Visuellement, la FE 2019 se distingue tout de suite d’une F1 hybride par l’absence d’aileron et la présence d’ailes sur les roues. Seul point commun, le halo, imposé par les normes sécuritaires de la FIA. Elle ne ressemble ni à une voiture de rallye ni à une LMP, les prototypes des 24 Heures du Mans.

A partir du châssis basic et de la batterie commune à toutes les écuries, chaque équipe pourra ensuite jouer sur les couleurs, l’aérodynamisme, mais surtout sur la gestion de l’énergie et des fluides pour faire la différence. La série électrique a enfin trouvé son identité visuelle, un look Batmobile que le patron de la jeune entité sportive de Citroën ne renie pas.

Le halo (système de protection frontale du cockpit) imposé par la FIA pour la saison 2018 en F1, l’est également en FE à partir de la saison 5. / CAP

« Il faut arrêter la comparaison avec la F1 »

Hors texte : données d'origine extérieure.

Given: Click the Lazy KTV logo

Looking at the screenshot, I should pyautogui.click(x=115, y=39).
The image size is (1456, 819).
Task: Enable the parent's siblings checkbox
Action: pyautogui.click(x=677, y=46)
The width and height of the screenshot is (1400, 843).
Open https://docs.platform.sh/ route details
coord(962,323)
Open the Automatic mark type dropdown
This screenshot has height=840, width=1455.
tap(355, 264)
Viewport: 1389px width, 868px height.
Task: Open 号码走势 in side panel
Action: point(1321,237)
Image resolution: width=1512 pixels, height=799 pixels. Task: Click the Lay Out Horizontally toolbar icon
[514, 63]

L’ancien grand patron de la formule 1, Bernie Ecclestone, rêve ouvertement d’« une nouvelle formule 1 100 % électrique ». « Une F1 du futur », sorte de « super formule E » à laquelle on ajouterait le son des vieilles monoplaces, avant l’hybridation, qui manque aux passionnés. Grâce aux progrès en matière d’autonomie des batteries, cette F1 électrique pourrait rouler tout un Grand Prix sans perte de vitesse. Mais il ne précise pas l’échéance de la prédiction.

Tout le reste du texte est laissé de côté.